The advantage of this approach is that one would have one place where failed messages end up. This means that one also only has to Monitor one Queue for failed messages.

Because every kind of failed message now ends up in one Queue, and because there are a lot of them, Tooling is required to fix and reprocess messages efficiently. If one chooses for this approach one should pick an Event Plane implementation that provides those adequate tools.

​​ Multiple dedicated Dead Letter Queues

In this scenario every Queue that makes use of Dead Letter Queues gets its own dedicated Dead Letter Queue.

The advantage of this approach is that you always know what kind of message you’re dealing with, because it only contains one kind of messages.

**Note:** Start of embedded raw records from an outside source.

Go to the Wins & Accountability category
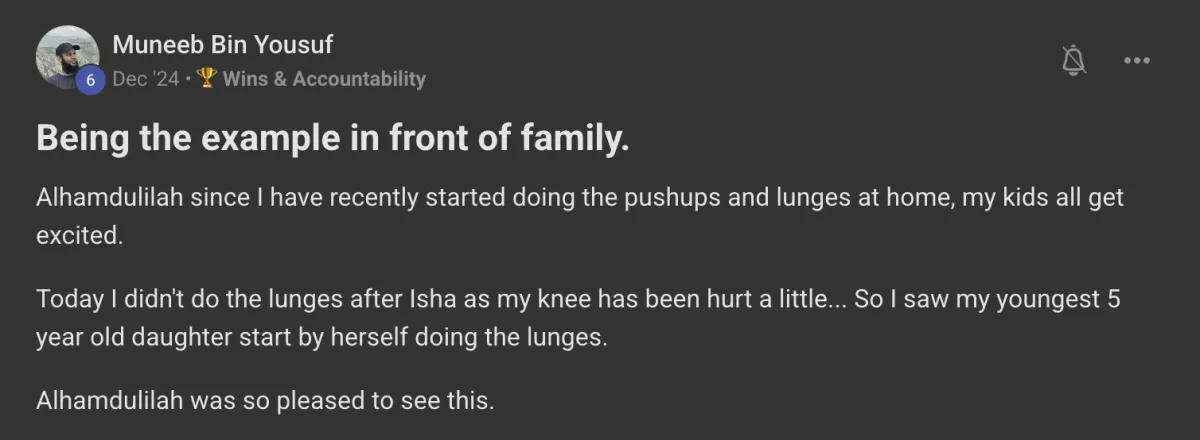 (x=324, y=79)
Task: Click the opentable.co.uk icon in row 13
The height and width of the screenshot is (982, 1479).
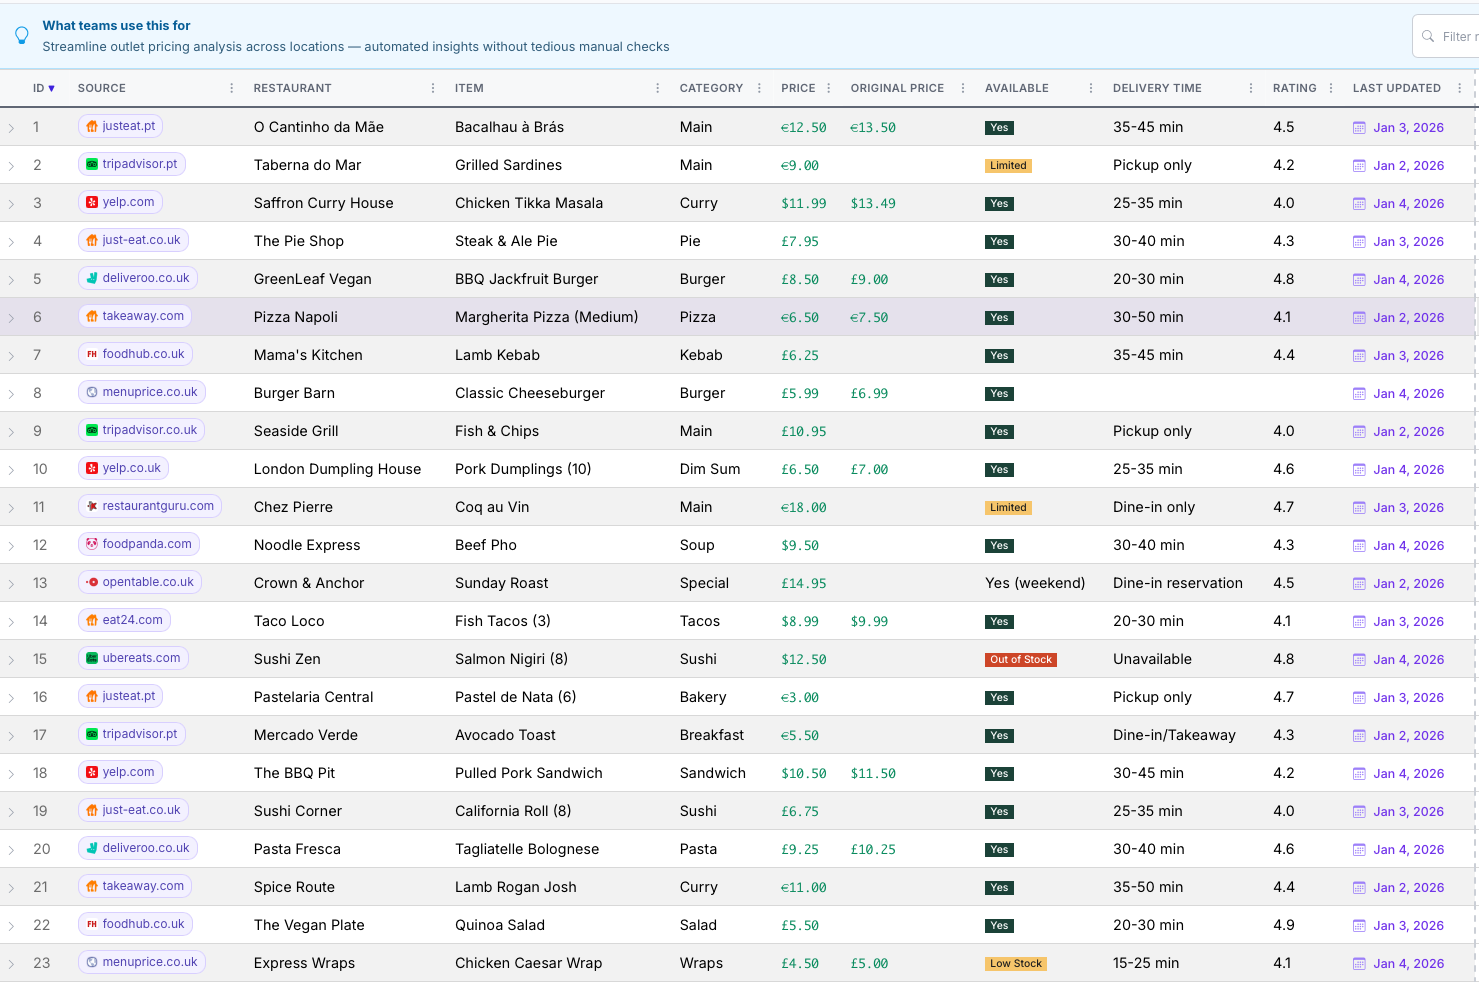Action: [x=92, y=582]
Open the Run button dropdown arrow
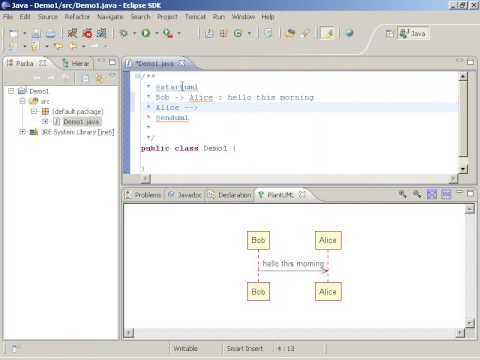 tap(156, 33)
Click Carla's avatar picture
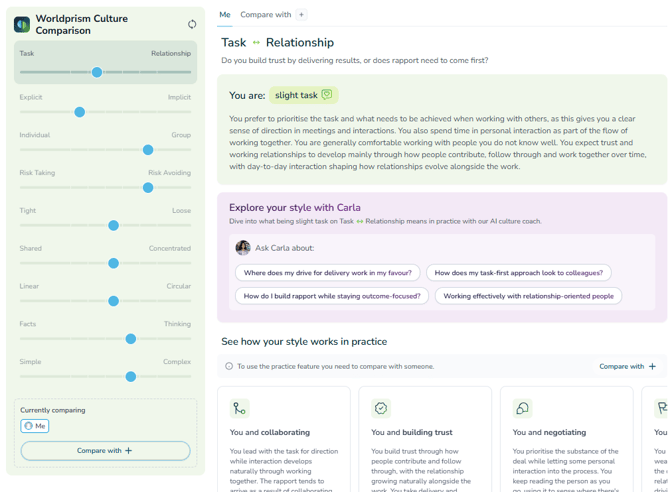The height and width of the screenshot is (492, 670). 243,247
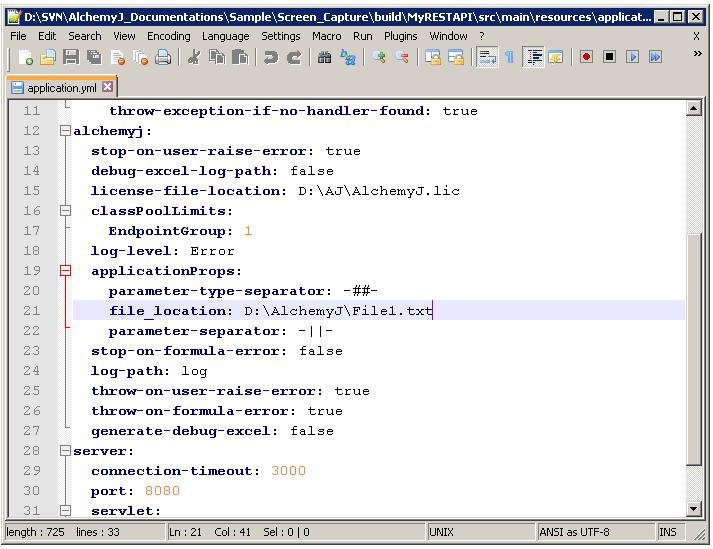Start macro recording with red record icon
This screenshot has width=713, height=549.
tap(586, 58)
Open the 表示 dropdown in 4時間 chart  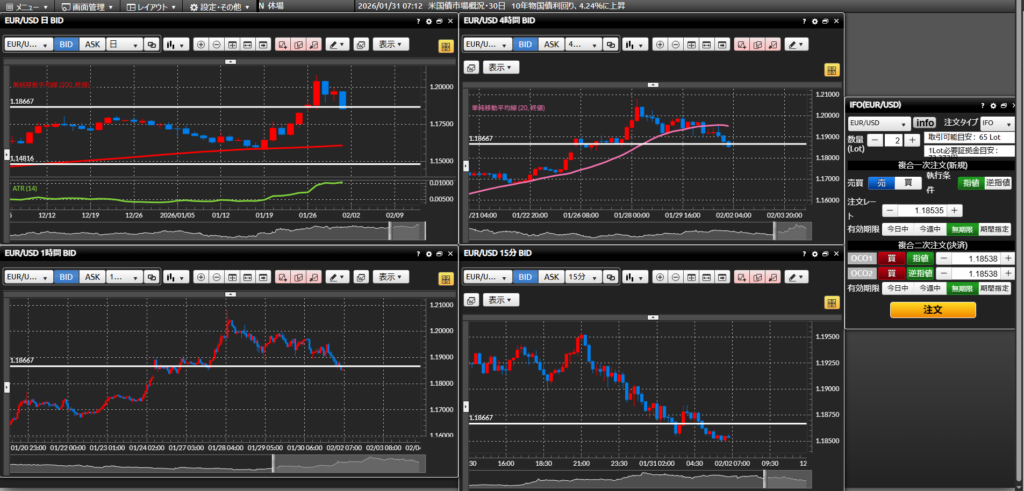pyautogui.click(x=500, y=68)
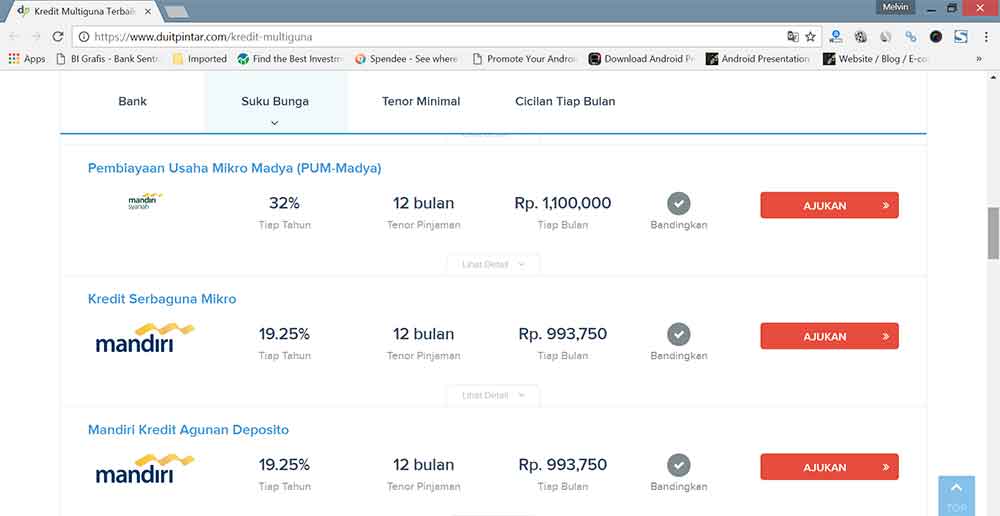Click AJUKAN for Kredit Serbaguna Mikro
This screenshot has width=1000, height=516.
point(829,337)
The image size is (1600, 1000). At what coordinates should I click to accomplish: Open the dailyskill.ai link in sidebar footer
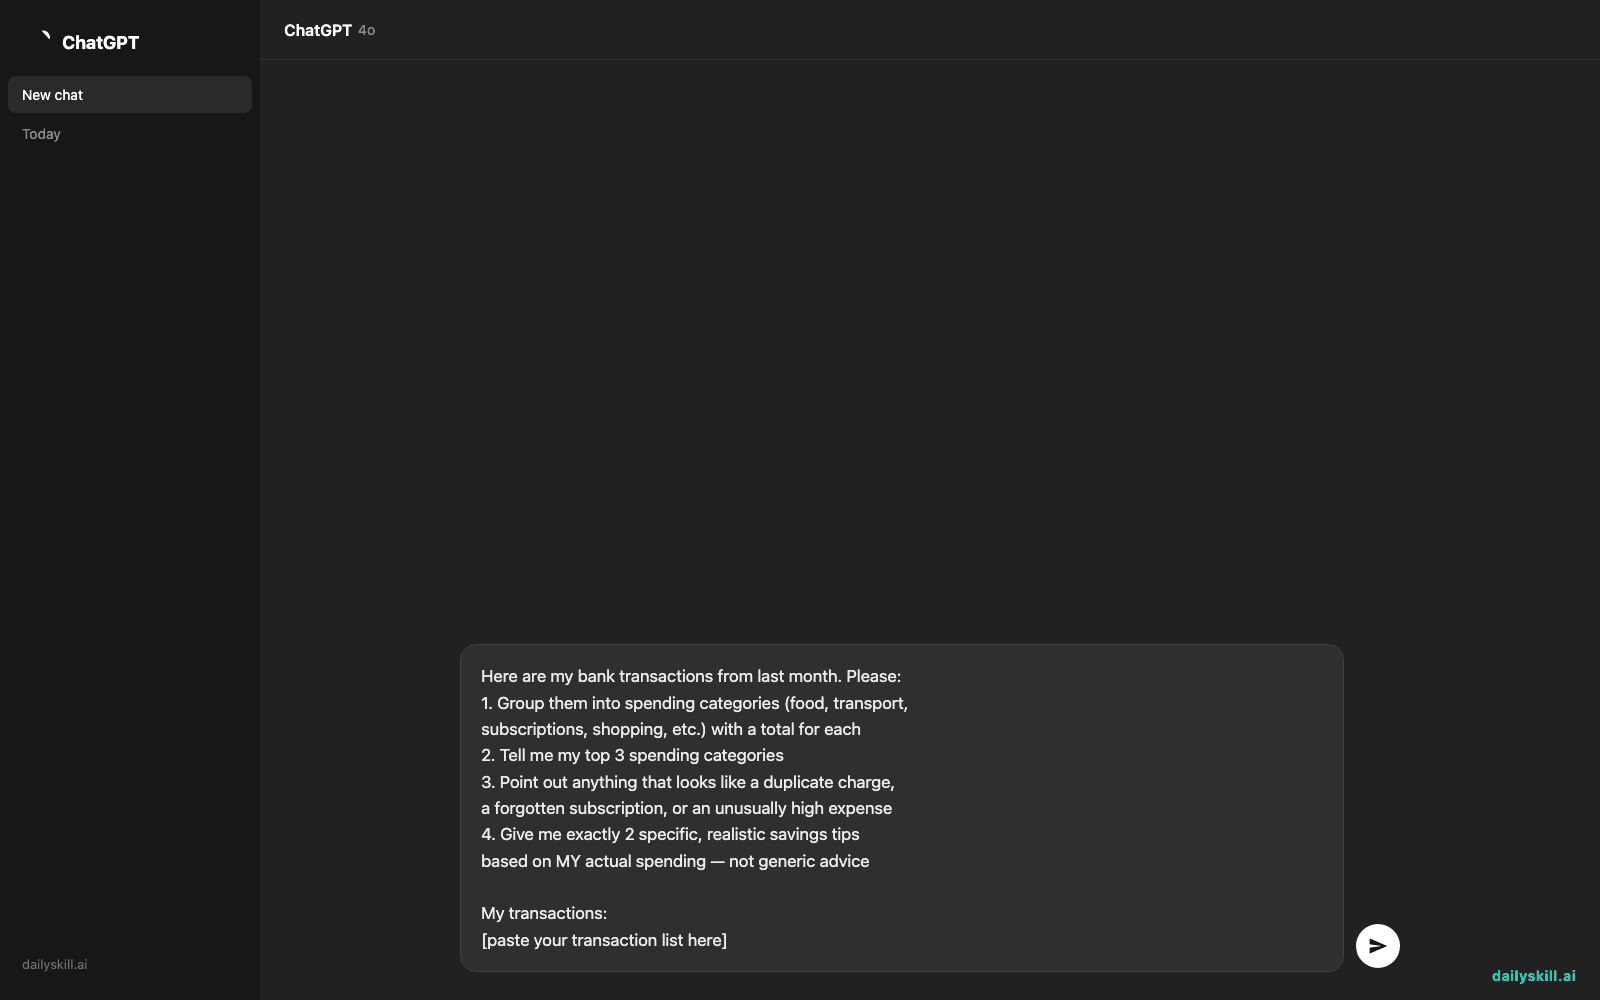pos(55,965)
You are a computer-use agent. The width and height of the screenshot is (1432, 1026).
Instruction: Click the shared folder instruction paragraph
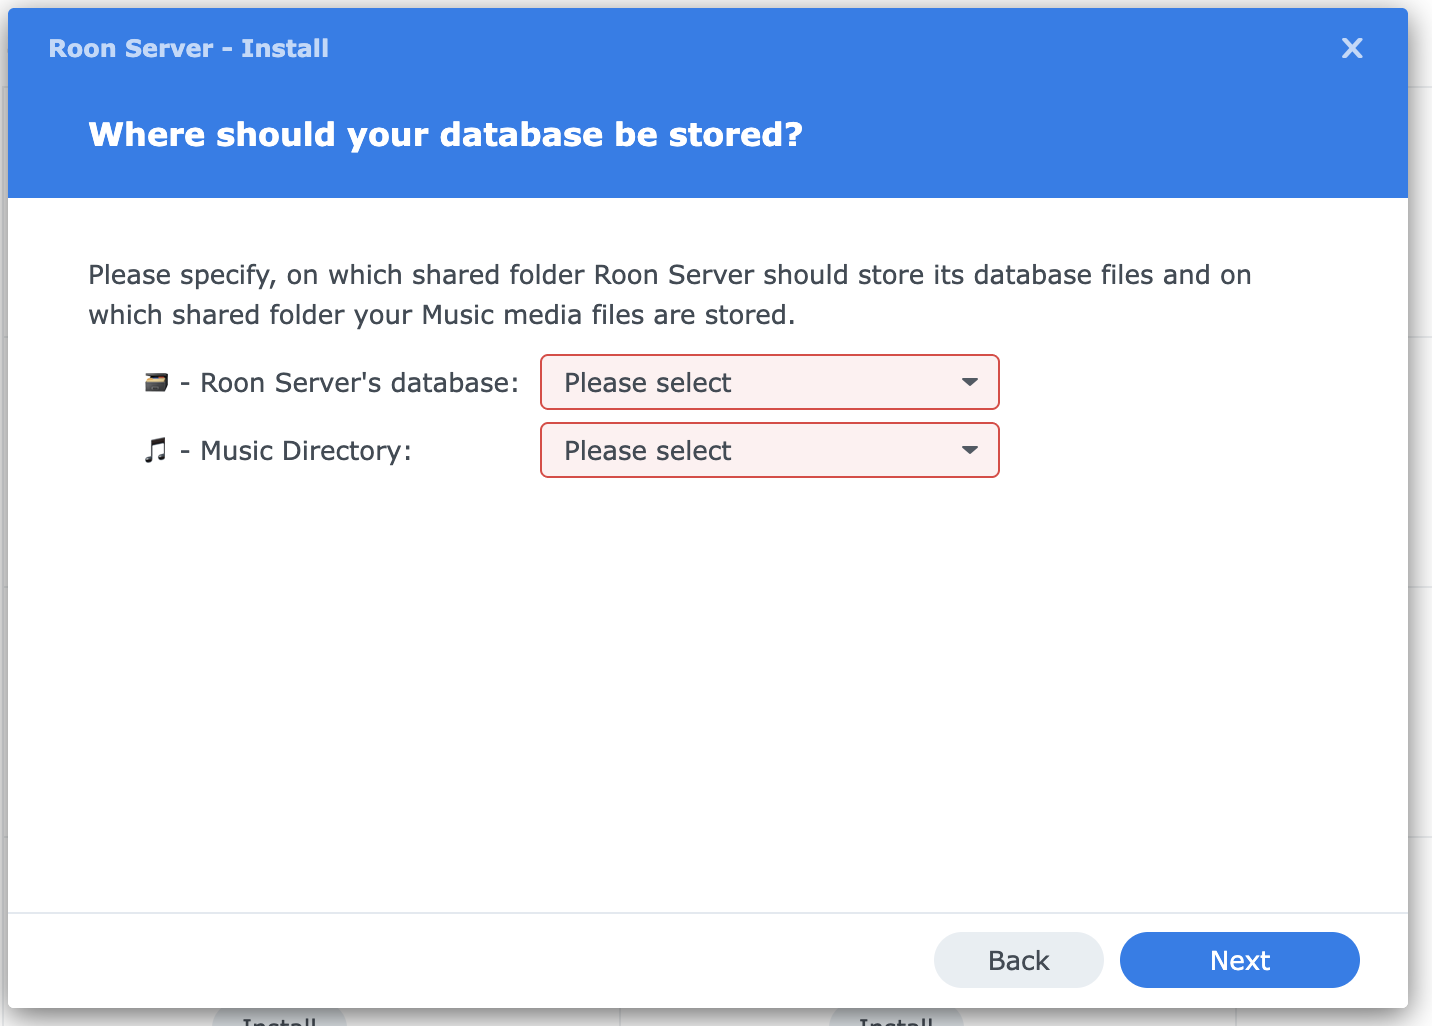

If the problem is fixed and the messages need to be reprocessed, that, too, is easy, because one knows what Queue the messages came from.

The disadvantage of this approach is that you will have as many Dead Letter Queues as there are Queues. This many Queues is harder to Monitor than just one Queue. Also if there are many Dead Letter Queues and many different kinds of failed messages, one has to jump back and forth between a lot of Dead Letter Queues to resolve all issues.

Another thing to take into account is that not all Event Plane implementations allow for configuring which Queue to use for the Dead Letter Queue in different scenarios. This may result in that the Dead Letter Queue Pattern has to be implemented in the Application Layer instead of in the Middleware Layer.